DOCUMENT TEXT>
──────────

Single by Usher

from the album Looking 4 Myself
- Released: August 28, 2012
- Recorded: 2012
- Studio: Parkland Playhouse (Parkland, FL); Circlehouse Studios (Miami, FL)
- Genre: R&B
- Length: 3:47
- Label: RCA
- Songwriters: Rico Love; James Scheffer; Danny Morris; Frank Romano;
- Producers: Jim Jonsin; Love; Romano; Morris;

Usher singles chronology
| "Numb" (2012) | "Dive" (2012) | "Rest of My Life" (2012) |

Music video
- "Dive" on YouTube

= Dive (Usher song) =

"Dive" is a song recorded by the American recording artist Usher for his seventh studio album, Looking 4 Myself (2012). It was written and produced by Rico Love, Jim Jonsin, Danny Morris and Frank Romano. "Dive" is a slow-paced R&B ballad with elements of pop music, with Usher making use of his falsetto range. Its lyrics use the metaphor of diving, which was interpreted by critics to discuss a commitment to a relationship. The song was announced by Usher on Twitter as the fifth single from Looking 4 Myself on August 21, 2012. It was released to urban radio on August 28, 2012.

An accompanying music video directed by Chris Applebaum, portrays Victoria's Secret Angel model Chanel Iman as Usher's love interest, showing them being intimate and having sex in several scenes. The song debuted at number 50 on the South Korea Gaon International Chart, with sales of 6,546 digital copies. "Dive" peaked at number 34 on the US Hot R&B/Hip-Hop Songs, remaining on the chart for twelve weeks before dropping out.

──────────

PROVIDED DATA>
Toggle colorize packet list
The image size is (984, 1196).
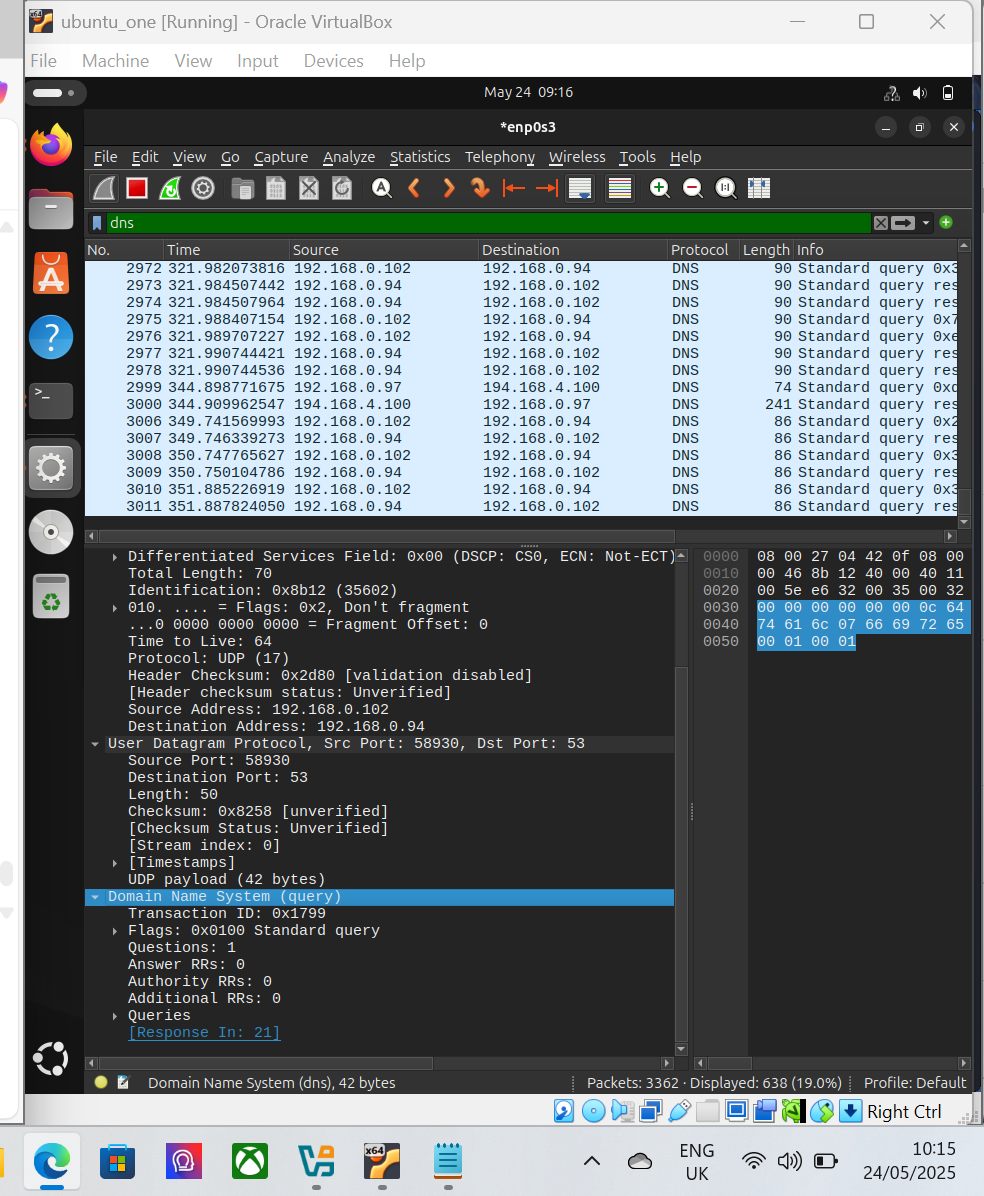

──────────

AIM A> List every person named in the "Songwriters:" entry of the text on Usher's song "Dive."
AIM B> According to the text on Usher's song "Dive," who directed the music video?
The lines have no connection to the text on Usher's song "Dive."

EXERCISE ANSWER A> Rico Love, James Scheffer, Danny Morris, Frank Romano

EXERCISE ANSWER B> Chris Applebaum